A force de les voir discuter dans leurs bas-reliefs, j'ai senti aussi qu'ils étaient contrariés. Sinon, ils s'arrêteraient de temps pour regarder les voitures qui passent. Il est évident qu'un seul souci les travaille.

De quoi diable pourraient-ils causer, depuis un siècle, sinon de l’insulte faire à Dujardin? Ils revoient sans arrêt sa barbiche affectueuse alors qu’il passait des heures en blouse blanche à modeler, au plus fin, les nuances de leur bavardage.

Comme prophètes, ils sont bien placés pour savoir que le passé se méfie toujours de l'avenir. Mais ils n'aiment pas que le présent fasse la fine bouche dans les livres d'art. Ils notent qu'aujourd'hui, le talent de Dujardin génère encore des sourires entendus. On admet certes son travail, mais du bout du stylo. "Pas mal, commentent les experts mais un peu lourd, le coup de ciseau".

"Je voudrais bien savoir, se demande Zacharie tous les matins, quel est le premier farceur qui a fait de notre brave Auguste un Communard?

- Ne cherche pas, lui répond chaque fois Malachie, c’est forcément un Messin des années 20."

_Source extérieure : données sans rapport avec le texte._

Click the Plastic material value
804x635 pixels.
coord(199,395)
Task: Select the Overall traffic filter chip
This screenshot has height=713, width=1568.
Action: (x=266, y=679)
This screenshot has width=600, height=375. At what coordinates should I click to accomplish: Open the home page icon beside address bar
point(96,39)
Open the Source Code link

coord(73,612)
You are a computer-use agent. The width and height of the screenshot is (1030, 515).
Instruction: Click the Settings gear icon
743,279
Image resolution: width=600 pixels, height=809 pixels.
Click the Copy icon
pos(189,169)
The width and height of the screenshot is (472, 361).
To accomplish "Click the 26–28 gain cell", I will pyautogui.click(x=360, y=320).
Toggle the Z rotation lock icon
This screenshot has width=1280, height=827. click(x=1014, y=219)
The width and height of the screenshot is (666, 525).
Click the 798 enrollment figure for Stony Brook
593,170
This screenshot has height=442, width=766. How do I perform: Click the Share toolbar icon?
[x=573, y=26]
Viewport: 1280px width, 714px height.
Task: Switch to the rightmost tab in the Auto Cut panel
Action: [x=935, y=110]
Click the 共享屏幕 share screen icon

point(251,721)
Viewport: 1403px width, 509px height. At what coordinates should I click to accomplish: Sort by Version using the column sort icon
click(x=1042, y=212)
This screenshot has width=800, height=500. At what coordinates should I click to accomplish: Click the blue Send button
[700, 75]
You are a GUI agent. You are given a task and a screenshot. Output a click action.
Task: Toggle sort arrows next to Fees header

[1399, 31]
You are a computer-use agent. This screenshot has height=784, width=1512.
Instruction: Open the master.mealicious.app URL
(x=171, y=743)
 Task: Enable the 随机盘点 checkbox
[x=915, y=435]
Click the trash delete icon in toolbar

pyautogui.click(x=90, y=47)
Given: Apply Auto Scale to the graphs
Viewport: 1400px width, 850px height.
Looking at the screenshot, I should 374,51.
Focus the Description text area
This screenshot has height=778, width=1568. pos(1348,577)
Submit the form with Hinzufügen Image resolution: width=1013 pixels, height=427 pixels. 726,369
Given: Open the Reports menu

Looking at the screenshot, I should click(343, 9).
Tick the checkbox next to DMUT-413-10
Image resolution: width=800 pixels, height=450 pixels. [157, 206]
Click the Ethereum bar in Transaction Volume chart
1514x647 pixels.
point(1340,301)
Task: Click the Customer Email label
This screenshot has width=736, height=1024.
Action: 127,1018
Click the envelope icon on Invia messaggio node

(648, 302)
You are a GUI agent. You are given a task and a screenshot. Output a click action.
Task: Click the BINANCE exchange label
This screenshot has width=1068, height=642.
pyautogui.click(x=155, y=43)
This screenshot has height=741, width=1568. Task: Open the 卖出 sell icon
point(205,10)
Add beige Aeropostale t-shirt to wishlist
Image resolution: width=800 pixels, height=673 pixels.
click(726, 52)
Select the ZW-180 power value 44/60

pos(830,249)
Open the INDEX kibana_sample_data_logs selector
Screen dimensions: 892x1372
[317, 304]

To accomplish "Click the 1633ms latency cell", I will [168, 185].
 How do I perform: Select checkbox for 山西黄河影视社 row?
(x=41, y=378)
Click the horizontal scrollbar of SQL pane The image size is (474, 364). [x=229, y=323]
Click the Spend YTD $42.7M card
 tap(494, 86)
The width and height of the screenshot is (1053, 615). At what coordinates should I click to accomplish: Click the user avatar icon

"L’escamotage du sculpteur reste une affaire locale. Elle est le fruit pervers d’un combat idéologique d'abord entre deux styles, le classique à la grecque et le gothique à l’allemande. Mais surtout entre deux impérialismes culturels, le greco-latin et le germanique. Une guerre qui a potentiellement commencé le jour où les premières tribus barbares ont encerclé les villas gallo-romaines, et s’est terminée quand Guillaume II, après 1900, s’est lassé du gothique pour s'enticher du rococo-rhénan.

Les êtres les plus cultivés ont souvent des partis-pris supérieurs à la moyenne. Les archéologues allemands de la Belle époque étaient sincérement choqués par le portail de Blondel. Mais ils n’étaient pas fâchés non plus de gommer un monument greco-romain qui évoquait le classicisme français. A l'inverse, les archéologues lorrains qui discutaient les affinités gothiques de Dujardin, savaient très bien que le sculpteur avait la patte médievale, du champenois au bourguignon...

Hélas, les critiques de l’époque n’ont jamais pu se purger la cervelle des partis-pris revanchards de 1919, alors qu’aujourd’hui, tous les Messins sont fiers de montrer leur Cathédrale, sans chercher plus loin. Vu qu'un ou deux habitants sur dix a entendu parler du portail de Blondel...  

Le sculpteur oublié aurait pu devenir un medium de l'annexion, un modèle de sérenité par le haut, une passerelle entre la spiritualité médievale et la souffrance lorraine. Les élites messines en firent un vrai-faux Communard. Ils ont enterré Dujardin au fond du jardin.